Estratto fornito
______________________________

ROMA (MF-DJ)--Giorgia Meloni promette un capo dello Stato eletto direttamente dal popolo. Ma sul fatto che ciò possa rappresentare l'antidoto al rischio di collasso della nostra democrazia esistono seri dubbi. Quelli apparsi chiari nei numeri di domenica 25. Basterebbe il presidenzialismo per recuperare un rapporto paurosamente deteriorato fra la classe dirigente dei partiti e i cittadini? La domanda è tutt' altro che banale.

Grazie a una legge elettorale sconsiderata, promossa a suo tempo dal Pd a trazione renziana e che nessuno ha voluto cambiare, la leader di Fratelli d'Italia prenderà il potere con 7,5 milioni di voti. Potere totale in virtù di una maggioranza di seggi che tocca il 58% alla Camera. E ciò, scrive Milano Finanza, per effetto di una follia contenuta in quella legge, per cui non è ammesso il voto disgiunto, così nei collegi dove un partito o una coalizione prevale al proporzionale automaticamente si aggiudica anche i seggi uninominali. Che sono poi un terzo del totale.

Ma quei 7,5 milioni di voti, pari al 26% del totale, rappresentano il 14% del corpo elettorale.

______________________________

Voci fornite

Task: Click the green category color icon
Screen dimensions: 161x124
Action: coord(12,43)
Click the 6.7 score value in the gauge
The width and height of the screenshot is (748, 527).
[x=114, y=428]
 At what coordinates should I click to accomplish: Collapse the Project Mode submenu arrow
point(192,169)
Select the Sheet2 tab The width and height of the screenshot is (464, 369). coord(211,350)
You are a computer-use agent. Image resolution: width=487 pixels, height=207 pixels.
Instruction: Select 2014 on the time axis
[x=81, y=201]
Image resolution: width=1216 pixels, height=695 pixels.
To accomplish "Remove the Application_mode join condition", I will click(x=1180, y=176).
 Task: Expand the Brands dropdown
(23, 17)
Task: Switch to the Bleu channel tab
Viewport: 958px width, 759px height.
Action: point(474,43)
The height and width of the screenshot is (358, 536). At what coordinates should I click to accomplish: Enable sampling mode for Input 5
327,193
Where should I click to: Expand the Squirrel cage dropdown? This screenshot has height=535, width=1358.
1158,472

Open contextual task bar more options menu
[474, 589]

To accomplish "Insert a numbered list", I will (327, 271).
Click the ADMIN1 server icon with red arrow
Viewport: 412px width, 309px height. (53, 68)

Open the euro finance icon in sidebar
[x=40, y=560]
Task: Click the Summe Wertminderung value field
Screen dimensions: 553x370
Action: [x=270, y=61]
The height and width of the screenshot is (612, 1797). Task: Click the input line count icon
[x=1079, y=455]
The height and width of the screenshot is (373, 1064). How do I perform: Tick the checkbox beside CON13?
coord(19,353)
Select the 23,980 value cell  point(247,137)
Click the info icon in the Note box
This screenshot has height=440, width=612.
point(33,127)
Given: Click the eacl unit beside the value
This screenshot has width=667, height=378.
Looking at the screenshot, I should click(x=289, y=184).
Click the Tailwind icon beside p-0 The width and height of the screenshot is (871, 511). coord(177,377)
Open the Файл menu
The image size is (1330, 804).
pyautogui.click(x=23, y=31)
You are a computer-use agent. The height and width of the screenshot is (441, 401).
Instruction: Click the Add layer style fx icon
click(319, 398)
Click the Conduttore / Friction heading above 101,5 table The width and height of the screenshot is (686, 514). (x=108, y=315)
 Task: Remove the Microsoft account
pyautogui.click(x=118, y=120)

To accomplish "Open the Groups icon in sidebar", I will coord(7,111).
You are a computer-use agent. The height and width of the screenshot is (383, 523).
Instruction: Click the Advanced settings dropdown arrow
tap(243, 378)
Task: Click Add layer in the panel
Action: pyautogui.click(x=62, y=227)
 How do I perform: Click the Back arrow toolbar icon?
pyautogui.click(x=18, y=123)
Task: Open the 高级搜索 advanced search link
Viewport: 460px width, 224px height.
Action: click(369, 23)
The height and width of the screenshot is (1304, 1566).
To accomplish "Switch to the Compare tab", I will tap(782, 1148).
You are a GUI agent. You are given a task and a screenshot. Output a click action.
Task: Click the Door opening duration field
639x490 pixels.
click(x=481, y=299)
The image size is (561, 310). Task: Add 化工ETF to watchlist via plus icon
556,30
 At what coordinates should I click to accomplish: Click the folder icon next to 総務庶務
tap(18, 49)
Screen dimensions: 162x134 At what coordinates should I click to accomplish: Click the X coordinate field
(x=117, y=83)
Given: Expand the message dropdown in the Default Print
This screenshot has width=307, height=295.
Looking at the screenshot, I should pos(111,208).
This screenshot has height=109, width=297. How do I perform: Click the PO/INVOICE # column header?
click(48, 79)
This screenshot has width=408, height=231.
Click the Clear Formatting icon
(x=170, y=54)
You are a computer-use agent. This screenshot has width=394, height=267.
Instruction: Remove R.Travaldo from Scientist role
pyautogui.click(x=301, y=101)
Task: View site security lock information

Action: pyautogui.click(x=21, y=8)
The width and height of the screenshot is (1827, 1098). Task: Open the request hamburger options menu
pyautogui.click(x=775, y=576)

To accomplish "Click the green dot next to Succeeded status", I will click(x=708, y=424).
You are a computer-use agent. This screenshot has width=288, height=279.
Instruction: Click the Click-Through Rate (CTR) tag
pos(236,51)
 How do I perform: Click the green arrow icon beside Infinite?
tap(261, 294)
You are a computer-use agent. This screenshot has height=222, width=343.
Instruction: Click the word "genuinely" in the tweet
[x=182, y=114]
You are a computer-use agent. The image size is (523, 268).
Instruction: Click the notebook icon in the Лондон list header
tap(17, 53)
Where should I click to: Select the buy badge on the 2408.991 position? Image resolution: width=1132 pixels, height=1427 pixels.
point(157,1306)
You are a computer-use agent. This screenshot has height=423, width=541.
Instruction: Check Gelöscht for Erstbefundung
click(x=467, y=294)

______________________________

Consegna 1
Ricopia dall'articolo sul presidenzialismo il passo compreso tra "Grazie a una" e "terzo del totale.", estremi inclusi.
Consegna 2
Scrivi il seguito dell'articolo sul presidenzialismo, riprendendo subito dopo l'ultima frase riportata.

Risposta all'esercizio 1
Grazie a una legge elettorale sconsiderata, promossa a suo tempo dal Pd a trazione renziana e che nessuno ha voluto cambiare, la leader di Fratelli d'Italia prenderà il potere con 7,5 milioni di voti. Potere totale in virtù di una maggioranza di seggi che tocca il 58% alla Camera. E ciò, scrive Milano Finanza, per effetto di una follia contenuta in quella legge, per cui non è ammesso il voto disgiunto, così nei collegi dove un partito o una coalizione prevale al proporzionale automaticamente si aggiudica anche i seggi uninominali. Che sono poi un terzo del totale.

Risposta all'esercizio 2
Come dire che Meloni diventa premier con poteri assoluti per decisione di appena un settimo degli italiani con diritto di voto. O meno di un quarto, se si calcolano i voti dell'intera coalizione di centrodestra. Non c'è qualcosa che non funziona? Va detto che questa non è solo la conseguenza di una legge elettorale senza senso. Il Rosatellum ha semmai approfondito la frattura fra partiti ed elettori, messi ancor più nelle condizioni di non poter scegliere i propri rappresentanti. E ormai la frattura è diventata una voragine che può inghiottire la democrazia parlamentare.

La faccenda è più seria di quanto si possa immaginare. Stavolta sono andati a votare per la Camera 30.439.895 persone. Fa impressione notare che è lo stesso numero del 1958, quando andarono 30.434.681 italiani. Ma allora ovviamente non votavano quelli all'estero: senza di loro il numero si ferma a 29.335.592. Decisamente meno che 64 anni fa, quando però il corpo elettorale contava 32,4 milioni di persone contro i 50,8 di oggi. Qualcuno farà spallucce, ricordando come nel mondo ci siano Paesi dove il sistema democratico è solido nonostante voti meno della metà della gente. Verissimo, ma lì accade da decenni. E la piuttosto giovane Repubblica Italiana ha una storia elettorale decisamente diversa.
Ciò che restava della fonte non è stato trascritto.